Tuesday, March 30, 2010

Nice guys. And other things.

Ya know. After a discussion with Agustin today I had a few thoughts that I'd like to jot down before I forget them. Or really what I've had on my mind and just was too lazy to put down until now.

The concept of "Nice guys finish last". I've never seen something as so corrupt a thought as the general conception of the "nice guy." I think ideally at best a guy (for the sake of this blog we'll just use guy instead of humans in general" can feel or come across...I guess the evils of the world/the 7 deadly sins and choose to not want to corrupt anyone else of these evils. I don't think there's a single nice guy out there who isn't lustful or hateful; it's just he knows how to control these things well. The popular misconception being a deep down-to-earth guy who does somehow-truly-selfless deeds with and for no means of wanting to get into a girl's pants.

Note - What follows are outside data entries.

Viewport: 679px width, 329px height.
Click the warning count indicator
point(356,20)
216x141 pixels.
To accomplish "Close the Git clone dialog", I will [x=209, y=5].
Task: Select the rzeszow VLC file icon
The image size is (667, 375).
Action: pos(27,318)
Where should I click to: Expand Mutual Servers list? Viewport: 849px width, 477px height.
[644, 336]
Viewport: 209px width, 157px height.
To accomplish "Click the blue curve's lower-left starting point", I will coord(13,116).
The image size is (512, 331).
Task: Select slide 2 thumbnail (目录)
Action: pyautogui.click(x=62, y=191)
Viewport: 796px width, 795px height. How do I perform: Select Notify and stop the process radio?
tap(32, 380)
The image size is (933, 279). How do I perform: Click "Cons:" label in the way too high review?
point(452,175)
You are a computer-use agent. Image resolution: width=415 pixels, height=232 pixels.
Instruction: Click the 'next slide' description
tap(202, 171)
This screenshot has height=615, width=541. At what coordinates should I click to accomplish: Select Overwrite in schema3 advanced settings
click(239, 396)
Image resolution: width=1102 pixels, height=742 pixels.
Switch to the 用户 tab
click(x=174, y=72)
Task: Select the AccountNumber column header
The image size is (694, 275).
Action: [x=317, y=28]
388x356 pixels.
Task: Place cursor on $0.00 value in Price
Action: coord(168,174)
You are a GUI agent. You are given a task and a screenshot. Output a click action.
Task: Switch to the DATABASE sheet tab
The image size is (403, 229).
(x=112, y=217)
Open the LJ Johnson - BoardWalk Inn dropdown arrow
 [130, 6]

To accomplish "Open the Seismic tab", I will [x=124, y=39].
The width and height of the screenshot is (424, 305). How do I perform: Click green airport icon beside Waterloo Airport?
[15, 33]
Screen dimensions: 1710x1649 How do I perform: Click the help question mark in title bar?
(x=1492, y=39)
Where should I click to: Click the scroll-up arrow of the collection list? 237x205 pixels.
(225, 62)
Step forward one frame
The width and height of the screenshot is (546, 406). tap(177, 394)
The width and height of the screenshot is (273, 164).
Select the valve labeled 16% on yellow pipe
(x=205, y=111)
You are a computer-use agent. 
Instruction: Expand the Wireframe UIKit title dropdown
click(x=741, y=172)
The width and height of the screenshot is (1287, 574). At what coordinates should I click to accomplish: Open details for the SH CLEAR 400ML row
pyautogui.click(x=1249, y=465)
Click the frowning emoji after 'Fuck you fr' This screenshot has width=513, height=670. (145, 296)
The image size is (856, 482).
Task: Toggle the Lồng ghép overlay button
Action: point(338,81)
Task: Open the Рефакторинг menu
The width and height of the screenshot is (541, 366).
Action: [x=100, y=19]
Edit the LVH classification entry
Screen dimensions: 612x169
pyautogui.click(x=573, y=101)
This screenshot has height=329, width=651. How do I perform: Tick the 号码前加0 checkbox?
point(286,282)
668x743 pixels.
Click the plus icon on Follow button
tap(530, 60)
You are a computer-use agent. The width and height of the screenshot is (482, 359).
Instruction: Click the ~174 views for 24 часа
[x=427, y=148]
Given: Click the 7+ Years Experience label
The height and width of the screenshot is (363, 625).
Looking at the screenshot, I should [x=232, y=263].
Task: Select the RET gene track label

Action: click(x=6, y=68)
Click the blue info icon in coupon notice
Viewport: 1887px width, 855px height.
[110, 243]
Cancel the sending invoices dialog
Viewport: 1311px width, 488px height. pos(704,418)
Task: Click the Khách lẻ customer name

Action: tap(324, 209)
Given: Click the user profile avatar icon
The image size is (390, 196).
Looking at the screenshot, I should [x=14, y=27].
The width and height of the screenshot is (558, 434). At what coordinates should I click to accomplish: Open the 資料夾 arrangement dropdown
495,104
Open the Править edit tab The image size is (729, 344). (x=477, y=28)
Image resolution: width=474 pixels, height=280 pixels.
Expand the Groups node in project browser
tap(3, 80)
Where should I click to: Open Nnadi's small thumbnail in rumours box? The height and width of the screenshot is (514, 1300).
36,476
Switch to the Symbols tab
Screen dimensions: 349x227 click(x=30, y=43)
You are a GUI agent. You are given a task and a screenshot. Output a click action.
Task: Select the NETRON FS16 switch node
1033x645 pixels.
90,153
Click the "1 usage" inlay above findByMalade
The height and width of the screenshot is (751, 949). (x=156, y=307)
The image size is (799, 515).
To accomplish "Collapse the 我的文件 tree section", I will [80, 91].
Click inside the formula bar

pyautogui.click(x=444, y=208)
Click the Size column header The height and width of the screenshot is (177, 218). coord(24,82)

And another thing about "Nice guys' who finish last. Ya know why they finish last? It's not out of niceness persay or courtesy to a fellow competitor of a young maiden's heart. NOOOOOOOooooooo. It's just they lack something. Most of the time it's MANHOOD. And perhaps that's what niceness brings: a compassion for all beings with a sense of selflessness. AKA NO BALLS TO GAIN FOR YOURSELF. Sometimes it's not courage; it may be that you're just one boring motherfucker. Could be that you have no aspirations and opening doors for your friends is just one of those weird inept things you can't help but do. Actually this topic is too big really for me to want to explain it all...There's much more to it. I mean be honest. Girls don't want a nice guy. They want more than just a nice guy. It's such a easy thought. They may want someone book-smart or independent or determined.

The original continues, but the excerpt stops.